Banking News – The Securities Board of Nepal (SEBON) has placed corporate bonds at the center of its newly unveiled Capital Market Development Roadmap 2083, aiming to build a deeper, more diversified, and investment-friendly capital market while offering investors a reliable alternative to the stock market.

According to the roadmap, corporate bonds will play a key role in helping the private sector raise long-term capital while expanding investment opportunities beyond traditional equity trading.
A corporate bond is a debt instrument issued by companies to raise funds from investors for purposes such as business expansion, new projects, and capital financing. SEBON believes strengthening the bond market will provide investors with a more stable investment option alongside shares.
Although Nepal’s capital market is currently dominated by equity trading, the regulator noted that the corporate bond market remains in its early stages. SEBON said expanding the institutional debt market is essential to reduce the economy’s heavy reliance on the banking sector for long-term financing.
Under the roadmap, SEBON has set a target of increasing the corporate bond market’s share to around 20 percent of Nepal’s total capital market by 2036.
The board also plans to gradually introduce additional financial instruments, including mutual funds, green bonds, and municipal bonds, to broaden the country’s investment landscape.

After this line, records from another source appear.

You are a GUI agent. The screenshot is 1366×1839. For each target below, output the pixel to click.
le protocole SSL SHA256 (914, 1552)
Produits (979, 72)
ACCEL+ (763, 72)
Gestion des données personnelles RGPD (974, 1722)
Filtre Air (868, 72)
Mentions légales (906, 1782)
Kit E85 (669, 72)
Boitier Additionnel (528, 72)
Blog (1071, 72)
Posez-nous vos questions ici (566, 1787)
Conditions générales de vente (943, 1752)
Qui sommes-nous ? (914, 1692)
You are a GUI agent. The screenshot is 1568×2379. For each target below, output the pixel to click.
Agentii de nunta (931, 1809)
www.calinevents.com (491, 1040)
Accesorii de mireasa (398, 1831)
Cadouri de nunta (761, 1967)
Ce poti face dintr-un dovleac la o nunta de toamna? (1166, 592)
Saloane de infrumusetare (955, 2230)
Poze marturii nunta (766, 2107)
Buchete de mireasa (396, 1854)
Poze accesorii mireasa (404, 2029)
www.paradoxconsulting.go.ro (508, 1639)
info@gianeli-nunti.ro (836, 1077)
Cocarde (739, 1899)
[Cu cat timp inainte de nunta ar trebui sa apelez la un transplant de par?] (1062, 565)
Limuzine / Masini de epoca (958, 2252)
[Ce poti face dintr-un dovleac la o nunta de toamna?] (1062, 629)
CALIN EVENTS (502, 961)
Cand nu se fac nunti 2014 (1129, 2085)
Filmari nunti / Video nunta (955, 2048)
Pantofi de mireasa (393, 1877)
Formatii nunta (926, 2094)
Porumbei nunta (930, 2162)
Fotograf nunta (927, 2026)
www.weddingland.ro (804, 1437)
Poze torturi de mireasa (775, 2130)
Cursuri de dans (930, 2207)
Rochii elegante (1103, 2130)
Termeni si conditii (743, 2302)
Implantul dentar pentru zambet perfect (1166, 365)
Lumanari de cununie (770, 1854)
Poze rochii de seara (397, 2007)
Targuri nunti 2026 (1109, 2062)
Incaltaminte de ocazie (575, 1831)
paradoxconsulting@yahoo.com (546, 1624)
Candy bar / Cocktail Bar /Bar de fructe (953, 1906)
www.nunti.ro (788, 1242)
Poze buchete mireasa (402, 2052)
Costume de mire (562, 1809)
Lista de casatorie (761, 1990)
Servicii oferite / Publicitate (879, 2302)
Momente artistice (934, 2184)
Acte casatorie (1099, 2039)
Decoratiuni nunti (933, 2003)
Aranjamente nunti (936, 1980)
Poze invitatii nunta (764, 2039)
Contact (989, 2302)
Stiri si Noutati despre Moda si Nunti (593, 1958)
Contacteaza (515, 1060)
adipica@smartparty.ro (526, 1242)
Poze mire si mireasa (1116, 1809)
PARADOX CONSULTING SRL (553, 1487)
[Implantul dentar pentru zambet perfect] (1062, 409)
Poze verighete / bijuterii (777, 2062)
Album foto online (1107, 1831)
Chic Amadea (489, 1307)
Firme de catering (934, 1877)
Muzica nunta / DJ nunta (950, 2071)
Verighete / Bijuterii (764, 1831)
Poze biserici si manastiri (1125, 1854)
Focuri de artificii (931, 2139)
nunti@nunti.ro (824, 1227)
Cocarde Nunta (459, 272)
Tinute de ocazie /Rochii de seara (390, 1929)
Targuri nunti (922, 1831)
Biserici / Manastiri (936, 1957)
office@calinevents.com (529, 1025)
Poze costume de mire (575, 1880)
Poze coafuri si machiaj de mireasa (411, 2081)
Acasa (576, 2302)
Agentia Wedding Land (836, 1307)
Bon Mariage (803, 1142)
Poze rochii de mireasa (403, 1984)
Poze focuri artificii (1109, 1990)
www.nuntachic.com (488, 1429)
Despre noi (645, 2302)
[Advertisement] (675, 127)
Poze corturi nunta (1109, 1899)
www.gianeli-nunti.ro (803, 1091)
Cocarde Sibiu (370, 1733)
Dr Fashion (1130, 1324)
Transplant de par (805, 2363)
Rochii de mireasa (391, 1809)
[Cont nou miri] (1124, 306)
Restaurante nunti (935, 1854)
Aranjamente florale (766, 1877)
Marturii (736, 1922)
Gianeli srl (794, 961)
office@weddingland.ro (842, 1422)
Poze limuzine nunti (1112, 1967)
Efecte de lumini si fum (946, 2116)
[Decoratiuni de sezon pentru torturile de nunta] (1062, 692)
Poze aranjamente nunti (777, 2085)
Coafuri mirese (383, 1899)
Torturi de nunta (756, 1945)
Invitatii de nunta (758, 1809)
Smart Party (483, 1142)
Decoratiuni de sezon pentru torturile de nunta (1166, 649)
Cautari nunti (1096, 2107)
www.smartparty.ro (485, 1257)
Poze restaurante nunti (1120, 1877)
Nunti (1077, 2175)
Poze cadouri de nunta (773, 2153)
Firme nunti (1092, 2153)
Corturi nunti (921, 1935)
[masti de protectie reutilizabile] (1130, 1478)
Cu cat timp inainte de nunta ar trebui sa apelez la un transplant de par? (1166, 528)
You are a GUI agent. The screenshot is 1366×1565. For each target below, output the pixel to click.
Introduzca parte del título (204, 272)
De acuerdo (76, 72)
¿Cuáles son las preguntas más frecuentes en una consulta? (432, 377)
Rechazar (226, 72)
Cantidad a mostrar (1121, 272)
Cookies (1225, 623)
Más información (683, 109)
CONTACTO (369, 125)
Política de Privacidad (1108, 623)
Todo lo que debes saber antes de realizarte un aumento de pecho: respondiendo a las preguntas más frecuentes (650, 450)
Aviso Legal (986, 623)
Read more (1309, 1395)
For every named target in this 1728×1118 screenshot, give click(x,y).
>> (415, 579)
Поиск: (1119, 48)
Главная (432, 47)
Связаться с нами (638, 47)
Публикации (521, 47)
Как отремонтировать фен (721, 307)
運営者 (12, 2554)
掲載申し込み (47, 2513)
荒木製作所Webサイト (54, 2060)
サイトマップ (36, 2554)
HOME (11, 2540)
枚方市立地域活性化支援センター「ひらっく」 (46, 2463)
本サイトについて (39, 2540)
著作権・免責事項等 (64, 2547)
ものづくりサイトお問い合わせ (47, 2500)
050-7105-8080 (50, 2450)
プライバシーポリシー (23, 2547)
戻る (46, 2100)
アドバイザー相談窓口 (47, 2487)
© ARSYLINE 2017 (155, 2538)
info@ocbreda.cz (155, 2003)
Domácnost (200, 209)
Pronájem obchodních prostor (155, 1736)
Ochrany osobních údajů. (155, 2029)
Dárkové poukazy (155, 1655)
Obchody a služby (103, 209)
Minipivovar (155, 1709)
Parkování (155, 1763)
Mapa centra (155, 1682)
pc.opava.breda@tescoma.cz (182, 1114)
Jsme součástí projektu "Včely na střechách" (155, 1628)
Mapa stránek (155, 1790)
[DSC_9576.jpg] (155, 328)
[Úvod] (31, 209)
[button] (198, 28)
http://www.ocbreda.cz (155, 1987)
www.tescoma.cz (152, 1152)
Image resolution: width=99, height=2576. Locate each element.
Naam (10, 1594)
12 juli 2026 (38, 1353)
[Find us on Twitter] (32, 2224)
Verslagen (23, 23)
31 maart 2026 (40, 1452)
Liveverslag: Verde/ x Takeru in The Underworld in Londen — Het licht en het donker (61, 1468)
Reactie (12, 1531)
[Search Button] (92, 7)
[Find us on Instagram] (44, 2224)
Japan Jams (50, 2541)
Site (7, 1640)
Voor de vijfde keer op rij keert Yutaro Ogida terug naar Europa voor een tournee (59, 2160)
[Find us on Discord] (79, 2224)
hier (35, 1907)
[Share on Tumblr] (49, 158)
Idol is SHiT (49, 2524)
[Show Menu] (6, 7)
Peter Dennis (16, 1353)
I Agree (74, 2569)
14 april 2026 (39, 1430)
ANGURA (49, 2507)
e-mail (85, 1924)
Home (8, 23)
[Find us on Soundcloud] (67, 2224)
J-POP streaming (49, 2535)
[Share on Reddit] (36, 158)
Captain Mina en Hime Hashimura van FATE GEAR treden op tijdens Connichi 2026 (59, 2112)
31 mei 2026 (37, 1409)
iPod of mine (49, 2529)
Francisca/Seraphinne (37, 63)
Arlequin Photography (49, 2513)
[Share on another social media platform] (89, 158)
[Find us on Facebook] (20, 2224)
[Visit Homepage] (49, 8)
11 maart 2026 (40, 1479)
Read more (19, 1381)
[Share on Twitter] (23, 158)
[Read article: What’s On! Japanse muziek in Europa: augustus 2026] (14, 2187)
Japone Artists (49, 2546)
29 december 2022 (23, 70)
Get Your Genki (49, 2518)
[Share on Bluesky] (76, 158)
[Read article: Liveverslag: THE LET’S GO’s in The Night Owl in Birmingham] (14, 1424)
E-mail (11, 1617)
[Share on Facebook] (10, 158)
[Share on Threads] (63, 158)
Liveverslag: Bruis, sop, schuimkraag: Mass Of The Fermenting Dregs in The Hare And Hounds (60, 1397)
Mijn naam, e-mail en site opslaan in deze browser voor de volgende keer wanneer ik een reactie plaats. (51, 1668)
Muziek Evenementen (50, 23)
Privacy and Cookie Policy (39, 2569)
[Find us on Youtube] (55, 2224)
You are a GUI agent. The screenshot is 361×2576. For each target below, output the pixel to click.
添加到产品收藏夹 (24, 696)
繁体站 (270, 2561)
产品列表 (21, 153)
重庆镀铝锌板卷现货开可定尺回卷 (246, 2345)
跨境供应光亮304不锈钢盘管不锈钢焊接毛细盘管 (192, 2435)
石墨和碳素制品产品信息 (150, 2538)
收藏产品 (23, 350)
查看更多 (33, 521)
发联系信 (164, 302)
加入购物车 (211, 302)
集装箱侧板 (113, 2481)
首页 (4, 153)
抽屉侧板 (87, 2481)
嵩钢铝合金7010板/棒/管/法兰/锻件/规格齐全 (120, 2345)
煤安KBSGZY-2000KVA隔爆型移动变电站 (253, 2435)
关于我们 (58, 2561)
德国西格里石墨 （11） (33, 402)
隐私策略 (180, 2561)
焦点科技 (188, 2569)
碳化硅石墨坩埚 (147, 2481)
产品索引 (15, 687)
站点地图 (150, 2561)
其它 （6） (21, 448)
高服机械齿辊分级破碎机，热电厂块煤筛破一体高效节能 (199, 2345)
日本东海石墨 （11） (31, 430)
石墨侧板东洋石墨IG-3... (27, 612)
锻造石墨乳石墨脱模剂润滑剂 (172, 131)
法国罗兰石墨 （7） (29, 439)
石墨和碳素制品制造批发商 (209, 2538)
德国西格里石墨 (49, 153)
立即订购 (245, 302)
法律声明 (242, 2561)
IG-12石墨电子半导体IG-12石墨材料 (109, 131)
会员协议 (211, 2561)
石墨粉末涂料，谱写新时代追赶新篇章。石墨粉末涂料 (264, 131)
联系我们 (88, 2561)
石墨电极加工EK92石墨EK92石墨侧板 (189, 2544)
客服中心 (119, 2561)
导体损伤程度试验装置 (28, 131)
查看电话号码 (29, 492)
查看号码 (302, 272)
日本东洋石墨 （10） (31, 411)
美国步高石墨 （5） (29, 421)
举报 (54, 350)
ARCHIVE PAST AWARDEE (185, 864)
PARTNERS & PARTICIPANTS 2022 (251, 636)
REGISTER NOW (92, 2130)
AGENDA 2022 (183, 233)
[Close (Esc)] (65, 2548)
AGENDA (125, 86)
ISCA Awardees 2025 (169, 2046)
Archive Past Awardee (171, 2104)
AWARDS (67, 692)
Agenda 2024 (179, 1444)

SEBON said Nepal’s capital market should evolve beyond being solely a platform for share trading and become an effective channel for mobilizing long-term investment into productive sectors. It believes a stronger corporate bond market will support financing for hydropower, infrastructure, manufacturing, information technology, and other long-term development projects.
The roadmap further outlines plans to boost secondary market trading of bonds, increase the participation of institutional investors, and introduce necessary regulatory reforms to facilitate the orderly expansion of the bond market.
According to the board, a well-developed corporate bond market will enable companies in industry, commerce, and infrastructure to access long-term funding through the capital market while reducing dependence on bank lending.
SEBON also noted that corporate bonds generally offer more stable returns than equities, making them a suitable investment option for investors seeking to reduce exposure to the volatility of the stock market.